SELECTED TEXT:

NEWMARKET
COURT FILE NO.: CV-109216-00
DATE: 20130306
SUPERIOR COURT OF JUSTICE - ONTARIO
RE: FISAZ INVESTMENTS INC., Applicant
AND:
SASHAL INC., Respondent
BEFORE: THE HON. MR. JUSTICE G.M. MULLIGAN
COUNSEL:
J. Buote, Counsel, for the Applicant
J. Armstrong Gates, Counsel, for the Respondent
HEARD: March 1, 2013
ENDORSEMENT
[1] The applicant Fisaz Investments Inc. (“Fisaz”) brings an Application for a declaration that a transfer of shares and a Buy Sell Notice is null and void. The respondent Sashal Inc. (“Sashal”) opposes the relief sought, and by its own Counter-Application seeks a declaration that there was a proper notice given to Fisaz leading to the transfer of shares between the parties and that the Buy Sell Notice is valid and enforceable.
[2] By way of background there are a number of facts that are not in dispute. The shares in question are the shares of Milano Computer Systems Inc. (“Milano”) a private Ontario corporation. Paul Pagliaro is the president of Sashal and Imram Zalfackruddin is the President of Fisaz. Both parties had knowledge of and involvement with Milano. Pagliaro acquired shares in Milano and incorporated Sashal to hold those shares.
[3] In October of 2009 Fisaz purchased 340 shares of Milano from Sashal. Sashal retained 510 shares in the company. Both parties were represented by counsel during this transaction. The purchase price was $940,000. Part of the consideration was a Promissory Note from Fisaz to Sashal for $140,000 with payments due of four instalments plus accrued interest. Of note, the first payment was due March 1, 2010. That payment nor any of the subsequent payments were made other than a $3,000 payment which was paid several months after the March 1, 2010 payment was due. To secure the Promissory Note the parties entered into a Share Pledge Agreement for 60 of the shares. The Note made provisions for default after written notice. By way of the Share Pledge Fisaz appointed Sashal as Power of Attorney with respect to the shares in the event of a demand.
[4] At the same time the parties entered into a Unanimous Shareholders Agreement on October 9, 2009.
[5] It is not disputed that Fisaz did not make the first payment on the Promissory Note which was due and payable March 1, 2010. It is not disputed that Imram Zalfackruddin made a demand for payment by email dated March 3, 2010 which stated in part:
Please advise of me of your plan by March 5th next to make this payment as I have obligations as well that are quite pressing.

EXTRACTED DATA:
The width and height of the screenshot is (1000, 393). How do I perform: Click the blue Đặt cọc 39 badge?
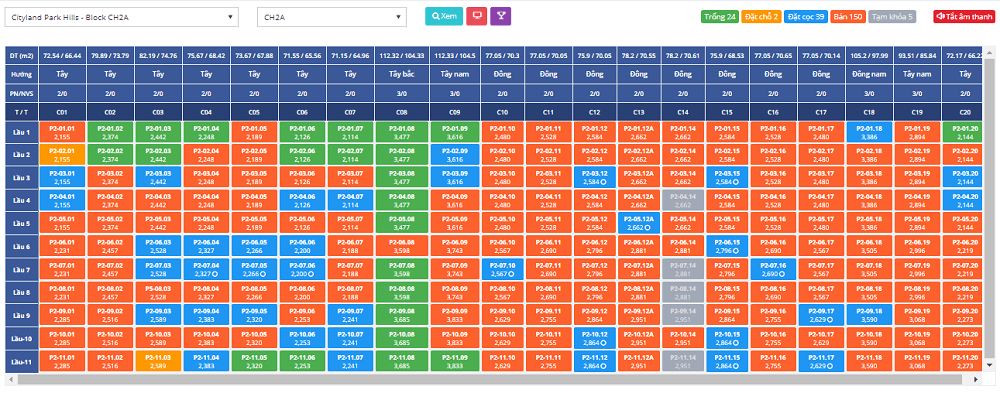(x=805, y=17)
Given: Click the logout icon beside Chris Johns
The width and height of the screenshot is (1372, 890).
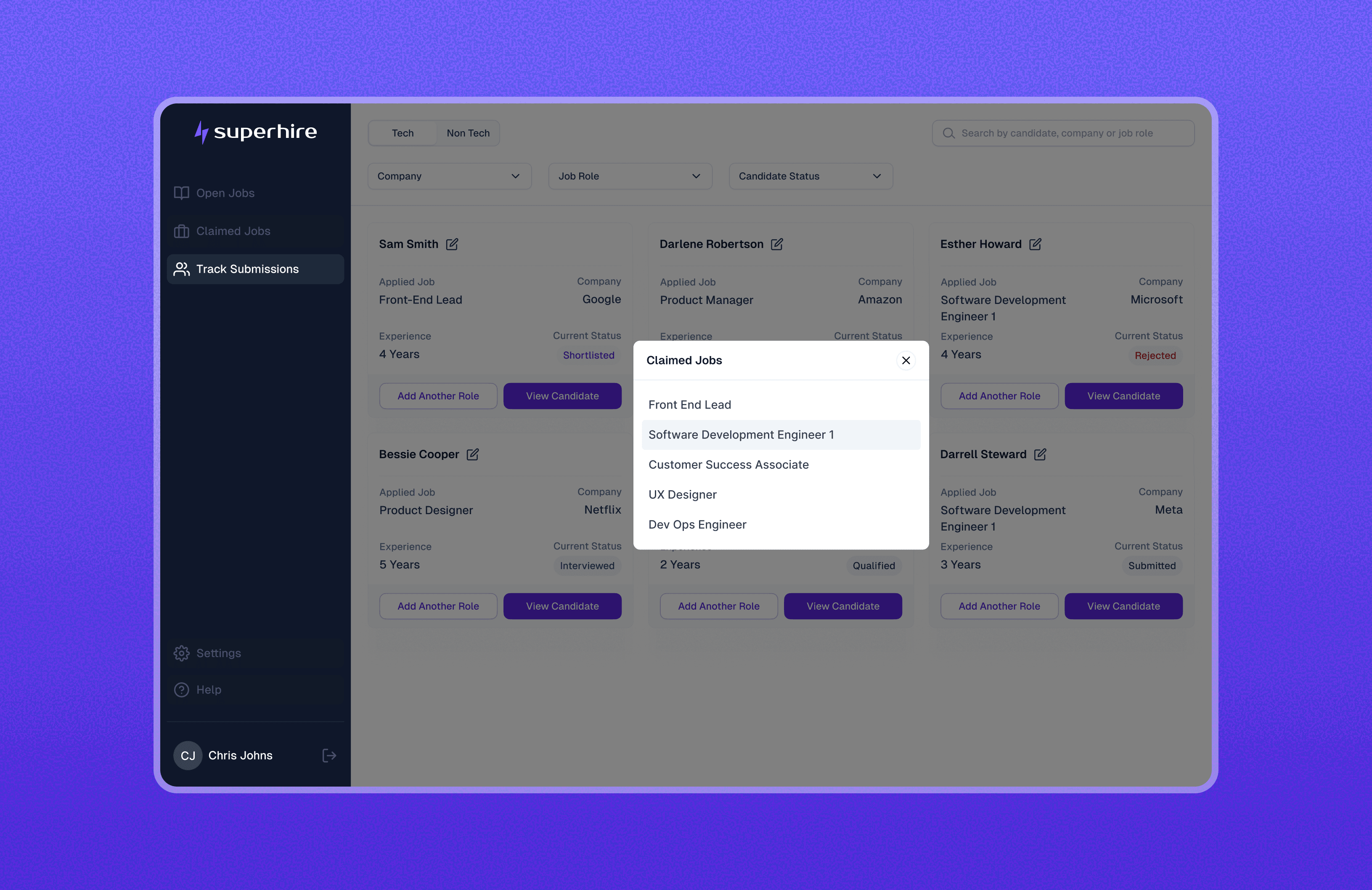Looking at the screenshot, I should click(328, 755).
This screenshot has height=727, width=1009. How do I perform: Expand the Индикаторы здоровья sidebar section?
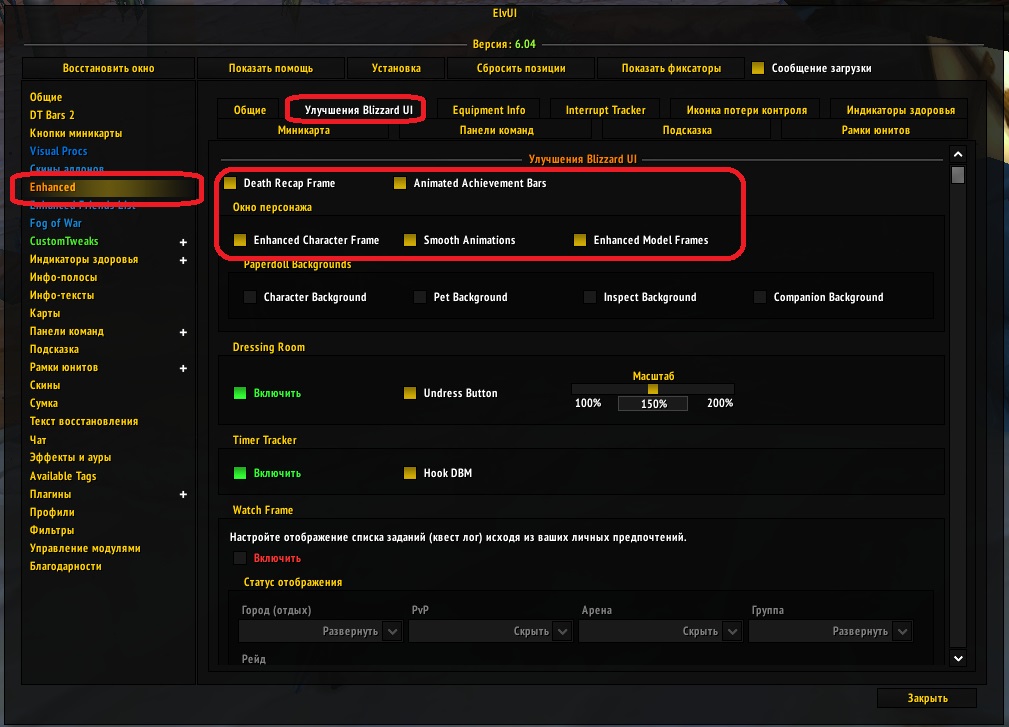(x=183, y=260)
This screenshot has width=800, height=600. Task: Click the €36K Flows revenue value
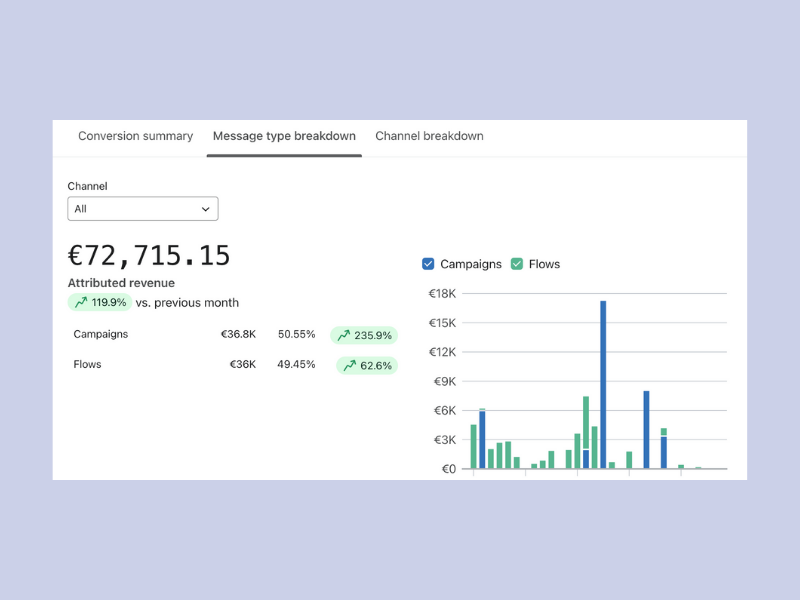pos(242,365)
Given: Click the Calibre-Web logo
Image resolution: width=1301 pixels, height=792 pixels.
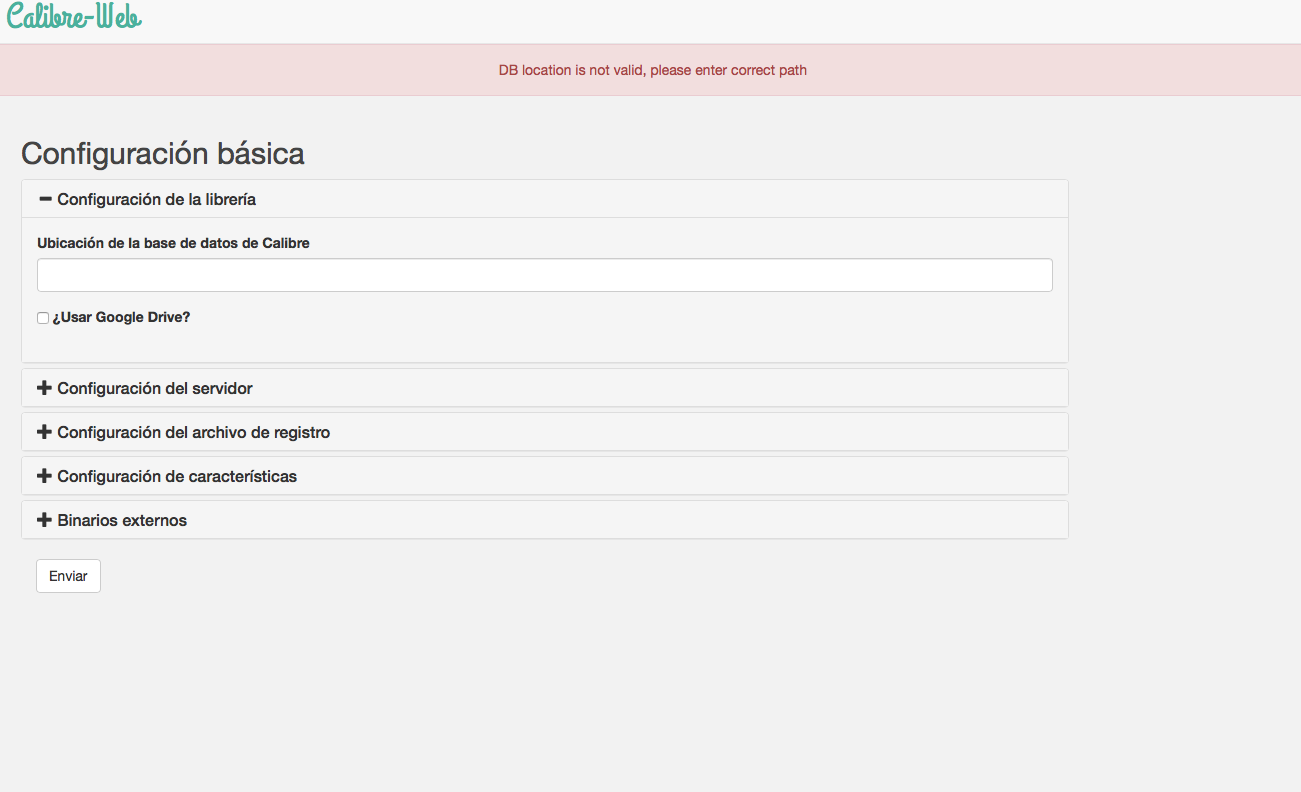Looking at the screenshot, I should [x=75, y=17].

WRITTEN TASK A: Condense the paragraph of the court endorsement that begins "In October of 2009 Fisaz purchased" into a bulleted list that keeps its main facts.
WRITTEN TASK B: Present the lines of the listing starting at the line containing "This screenshot has width=800, height=600." and ending at the end of the listing as a Markdown table with the columns Row and Line. Omit blank lines and the pictures.

COMPLETE OUTPUT A:
- In October 2009, Fisaz bought 340 Milano shares from Sashal for $940,000, and Sashal kept 510 shares. Both parties had counsel.
- Part of the price was a $140,000 Promissory Note from Fisaz to Sashal, payable in four instalments plus accrued interest. The first was due March 1, 2010.
- None of the payments were made, except for $3,000 paid several months after the March 1, 2010 due date.
- A Share Pledge Agreement covering 60 shares secured the Note.
- The Note provided for default after written notice.
- Under the Share Pledge, Fisaz appointed Sashal as Power of Attorney over the shares in the event of a demand.

COMPLETE OUTPUT B:
| Row | Line |
|---|---|
| 1 | This screenshot has width=800, height=600. Task: Click the €36K Flows revenue value |
| 2 | pos(242,365) |
| 3 | Given: Click the Calibre-Web logo |
| 4 | Image resolution: width=1301 pixels, height=792 pixels. |
| 5 | Looking at the screenshot, I should [x=75, y=17]. |